▶ **What this task involves**
Return only those lines of the listing in which "link" appears.

▶ **Records supplied**
-- Opening Marker --

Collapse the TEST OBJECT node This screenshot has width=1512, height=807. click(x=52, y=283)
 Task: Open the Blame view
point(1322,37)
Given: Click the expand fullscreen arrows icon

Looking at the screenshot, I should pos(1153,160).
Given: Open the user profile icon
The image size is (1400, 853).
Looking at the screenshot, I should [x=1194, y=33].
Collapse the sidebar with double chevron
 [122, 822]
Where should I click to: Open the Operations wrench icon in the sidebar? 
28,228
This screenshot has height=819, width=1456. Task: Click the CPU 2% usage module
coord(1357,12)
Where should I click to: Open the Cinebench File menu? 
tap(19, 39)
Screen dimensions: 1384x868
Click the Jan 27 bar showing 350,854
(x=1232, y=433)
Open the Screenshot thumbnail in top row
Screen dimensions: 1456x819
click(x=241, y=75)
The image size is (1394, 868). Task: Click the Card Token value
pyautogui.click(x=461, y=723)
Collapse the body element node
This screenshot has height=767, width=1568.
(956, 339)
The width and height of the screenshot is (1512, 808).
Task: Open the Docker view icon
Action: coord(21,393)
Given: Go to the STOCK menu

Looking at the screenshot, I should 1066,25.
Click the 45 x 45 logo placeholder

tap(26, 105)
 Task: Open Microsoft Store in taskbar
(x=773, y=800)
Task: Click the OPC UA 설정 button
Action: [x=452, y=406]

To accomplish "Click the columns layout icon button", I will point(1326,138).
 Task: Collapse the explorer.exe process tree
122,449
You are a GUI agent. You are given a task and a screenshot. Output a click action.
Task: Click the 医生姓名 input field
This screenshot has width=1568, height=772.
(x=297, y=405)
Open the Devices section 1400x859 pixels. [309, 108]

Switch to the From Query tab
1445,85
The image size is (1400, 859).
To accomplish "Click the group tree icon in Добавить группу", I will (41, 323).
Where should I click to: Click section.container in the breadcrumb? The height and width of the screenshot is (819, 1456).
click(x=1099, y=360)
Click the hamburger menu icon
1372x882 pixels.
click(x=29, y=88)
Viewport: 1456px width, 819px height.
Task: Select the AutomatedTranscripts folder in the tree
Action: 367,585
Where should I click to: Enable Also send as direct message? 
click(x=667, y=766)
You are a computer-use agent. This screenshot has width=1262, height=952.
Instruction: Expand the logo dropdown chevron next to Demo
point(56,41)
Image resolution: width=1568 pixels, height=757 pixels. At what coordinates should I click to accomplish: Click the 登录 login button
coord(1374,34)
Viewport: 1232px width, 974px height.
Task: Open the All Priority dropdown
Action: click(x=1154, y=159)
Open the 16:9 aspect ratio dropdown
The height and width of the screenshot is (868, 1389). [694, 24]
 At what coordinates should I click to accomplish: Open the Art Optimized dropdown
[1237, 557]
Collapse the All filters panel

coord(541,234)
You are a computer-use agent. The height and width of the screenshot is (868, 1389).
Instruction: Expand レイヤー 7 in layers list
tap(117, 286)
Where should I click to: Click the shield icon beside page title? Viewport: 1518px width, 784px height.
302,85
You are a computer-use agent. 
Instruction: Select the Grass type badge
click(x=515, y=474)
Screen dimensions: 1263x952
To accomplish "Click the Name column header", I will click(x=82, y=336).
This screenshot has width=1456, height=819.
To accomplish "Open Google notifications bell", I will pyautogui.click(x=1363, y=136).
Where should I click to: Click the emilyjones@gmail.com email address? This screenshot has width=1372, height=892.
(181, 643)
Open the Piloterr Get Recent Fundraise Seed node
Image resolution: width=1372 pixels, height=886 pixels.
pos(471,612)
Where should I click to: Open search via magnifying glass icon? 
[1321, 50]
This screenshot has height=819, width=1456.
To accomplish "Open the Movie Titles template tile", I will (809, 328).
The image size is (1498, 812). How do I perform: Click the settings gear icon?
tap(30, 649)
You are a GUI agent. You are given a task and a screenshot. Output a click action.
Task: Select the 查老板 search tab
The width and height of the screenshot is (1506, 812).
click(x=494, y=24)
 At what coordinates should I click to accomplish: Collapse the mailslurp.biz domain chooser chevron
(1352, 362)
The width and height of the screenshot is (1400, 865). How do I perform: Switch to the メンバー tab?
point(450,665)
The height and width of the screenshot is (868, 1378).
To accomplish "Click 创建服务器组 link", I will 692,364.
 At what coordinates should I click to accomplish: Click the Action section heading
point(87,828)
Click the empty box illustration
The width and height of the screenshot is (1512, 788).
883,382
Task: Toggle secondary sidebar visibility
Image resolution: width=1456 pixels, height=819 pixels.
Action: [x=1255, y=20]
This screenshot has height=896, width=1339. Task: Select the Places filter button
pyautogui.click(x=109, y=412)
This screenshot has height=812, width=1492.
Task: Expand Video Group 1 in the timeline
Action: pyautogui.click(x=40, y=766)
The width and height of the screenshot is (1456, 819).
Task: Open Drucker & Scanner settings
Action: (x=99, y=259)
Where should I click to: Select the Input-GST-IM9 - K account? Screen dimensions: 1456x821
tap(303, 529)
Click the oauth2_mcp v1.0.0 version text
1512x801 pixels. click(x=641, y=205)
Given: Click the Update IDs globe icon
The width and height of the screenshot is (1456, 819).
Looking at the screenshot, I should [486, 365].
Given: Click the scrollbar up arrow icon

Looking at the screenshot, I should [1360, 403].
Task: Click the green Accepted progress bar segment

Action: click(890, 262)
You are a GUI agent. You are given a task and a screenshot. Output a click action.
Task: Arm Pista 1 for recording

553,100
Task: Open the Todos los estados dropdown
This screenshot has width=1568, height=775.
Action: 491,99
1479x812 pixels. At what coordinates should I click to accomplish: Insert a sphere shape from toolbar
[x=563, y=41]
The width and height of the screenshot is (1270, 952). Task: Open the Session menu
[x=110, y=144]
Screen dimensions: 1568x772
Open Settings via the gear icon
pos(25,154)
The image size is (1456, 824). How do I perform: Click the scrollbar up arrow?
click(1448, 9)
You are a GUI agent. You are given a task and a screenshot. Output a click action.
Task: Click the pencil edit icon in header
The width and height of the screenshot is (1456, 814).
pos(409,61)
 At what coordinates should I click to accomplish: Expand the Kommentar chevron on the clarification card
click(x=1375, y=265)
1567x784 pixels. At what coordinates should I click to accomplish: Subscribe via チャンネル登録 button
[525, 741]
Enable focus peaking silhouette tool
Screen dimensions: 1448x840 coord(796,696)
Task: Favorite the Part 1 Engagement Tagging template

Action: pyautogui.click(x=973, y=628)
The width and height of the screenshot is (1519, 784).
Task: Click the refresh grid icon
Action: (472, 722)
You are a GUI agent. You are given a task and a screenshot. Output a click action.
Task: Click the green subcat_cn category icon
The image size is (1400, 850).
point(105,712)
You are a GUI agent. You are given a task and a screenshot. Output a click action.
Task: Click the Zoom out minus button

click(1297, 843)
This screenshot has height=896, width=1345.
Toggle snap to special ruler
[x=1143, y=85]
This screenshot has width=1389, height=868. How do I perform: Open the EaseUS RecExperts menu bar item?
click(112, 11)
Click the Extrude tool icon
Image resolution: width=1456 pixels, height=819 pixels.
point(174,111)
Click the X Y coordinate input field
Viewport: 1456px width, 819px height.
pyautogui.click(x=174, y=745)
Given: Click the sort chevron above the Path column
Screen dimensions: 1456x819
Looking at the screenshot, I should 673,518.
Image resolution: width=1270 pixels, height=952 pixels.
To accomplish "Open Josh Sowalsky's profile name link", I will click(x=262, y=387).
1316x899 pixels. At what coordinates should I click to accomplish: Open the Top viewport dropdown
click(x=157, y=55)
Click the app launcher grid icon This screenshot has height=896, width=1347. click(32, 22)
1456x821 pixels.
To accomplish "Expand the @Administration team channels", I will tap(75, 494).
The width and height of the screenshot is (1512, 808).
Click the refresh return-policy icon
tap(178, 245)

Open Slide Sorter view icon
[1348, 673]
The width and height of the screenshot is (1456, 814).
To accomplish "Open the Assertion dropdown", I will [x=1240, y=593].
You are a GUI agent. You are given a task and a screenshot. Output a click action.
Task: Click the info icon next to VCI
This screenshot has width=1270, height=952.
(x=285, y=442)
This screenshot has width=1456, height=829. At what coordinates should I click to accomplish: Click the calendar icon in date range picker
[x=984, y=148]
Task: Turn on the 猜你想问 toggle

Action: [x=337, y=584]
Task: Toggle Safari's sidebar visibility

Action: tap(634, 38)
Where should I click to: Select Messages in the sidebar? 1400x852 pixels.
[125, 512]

-- Closing Marker --

▶ **Answer to this task**
To accomplish "Click 创建服务器组 link", I will 692,364.
To accomplish "Open Josh Sowalsky's profile name link", I will click(x=262, y=387).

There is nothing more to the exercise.